- [Prompt] Count the lines below that contain the word "computer". Give only the number.

(Beginning of Recorded data)

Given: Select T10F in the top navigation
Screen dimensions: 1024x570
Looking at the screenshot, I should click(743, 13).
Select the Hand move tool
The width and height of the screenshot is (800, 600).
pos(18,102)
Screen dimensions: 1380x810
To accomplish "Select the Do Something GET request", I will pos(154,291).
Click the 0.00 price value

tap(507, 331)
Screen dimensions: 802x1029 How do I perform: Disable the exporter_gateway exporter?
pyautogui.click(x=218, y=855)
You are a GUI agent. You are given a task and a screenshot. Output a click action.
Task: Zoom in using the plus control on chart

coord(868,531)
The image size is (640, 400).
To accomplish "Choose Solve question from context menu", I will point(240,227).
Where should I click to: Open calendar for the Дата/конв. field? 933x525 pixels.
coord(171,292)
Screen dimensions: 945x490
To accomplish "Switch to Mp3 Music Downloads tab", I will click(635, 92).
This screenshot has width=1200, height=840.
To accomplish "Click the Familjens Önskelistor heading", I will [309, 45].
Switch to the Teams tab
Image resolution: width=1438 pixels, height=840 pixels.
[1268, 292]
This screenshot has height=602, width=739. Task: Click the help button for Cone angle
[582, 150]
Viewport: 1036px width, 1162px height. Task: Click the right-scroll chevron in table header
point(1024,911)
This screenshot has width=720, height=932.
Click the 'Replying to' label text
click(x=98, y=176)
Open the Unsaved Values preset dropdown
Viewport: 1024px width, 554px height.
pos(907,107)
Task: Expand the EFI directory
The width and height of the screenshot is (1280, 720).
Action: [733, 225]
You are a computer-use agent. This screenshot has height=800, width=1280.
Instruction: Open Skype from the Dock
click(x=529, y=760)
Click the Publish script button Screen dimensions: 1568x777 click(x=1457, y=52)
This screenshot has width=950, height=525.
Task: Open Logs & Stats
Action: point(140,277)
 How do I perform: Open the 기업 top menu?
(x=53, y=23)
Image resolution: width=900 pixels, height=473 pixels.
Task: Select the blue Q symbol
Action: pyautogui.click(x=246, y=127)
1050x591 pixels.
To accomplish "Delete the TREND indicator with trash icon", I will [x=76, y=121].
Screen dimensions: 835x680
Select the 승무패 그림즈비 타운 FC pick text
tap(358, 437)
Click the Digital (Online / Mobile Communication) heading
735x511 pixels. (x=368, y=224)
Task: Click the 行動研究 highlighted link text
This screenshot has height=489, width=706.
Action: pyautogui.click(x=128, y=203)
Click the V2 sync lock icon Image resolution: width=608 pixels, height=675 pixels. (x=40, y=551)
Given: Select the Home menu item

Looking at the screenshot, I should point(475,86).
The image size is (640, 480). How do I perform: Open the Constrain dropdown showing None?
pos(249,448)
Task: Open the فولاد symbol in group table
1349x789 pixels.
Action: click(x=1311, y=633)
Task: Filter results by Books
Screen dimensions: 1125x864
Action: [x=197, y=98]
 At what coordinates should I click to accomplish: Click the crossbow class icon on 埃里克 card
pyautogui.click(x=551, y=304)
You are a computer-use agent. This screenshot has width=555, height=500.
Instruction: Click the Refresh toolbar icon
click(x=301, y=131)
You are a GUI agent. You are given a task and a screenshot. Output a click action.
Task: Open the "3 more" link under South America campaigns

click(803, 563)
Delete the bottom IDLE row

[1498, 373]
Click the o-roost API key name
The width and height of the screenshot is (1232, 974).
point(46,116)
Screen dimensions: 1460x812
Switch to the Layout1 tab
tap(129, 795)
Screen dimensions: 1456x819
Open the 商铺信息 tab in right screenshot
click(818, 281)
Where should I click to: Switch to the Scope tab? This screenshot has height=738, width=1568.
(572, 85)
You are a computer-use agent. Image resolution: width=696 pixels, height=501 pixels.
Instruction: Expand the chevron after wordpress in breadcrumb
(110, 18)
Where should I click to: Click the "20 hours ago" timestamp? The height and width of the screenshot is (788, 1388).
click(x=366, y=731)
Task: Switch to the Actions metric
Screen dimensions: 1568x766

(End of Recorded data)

- [Response to the exercise] 3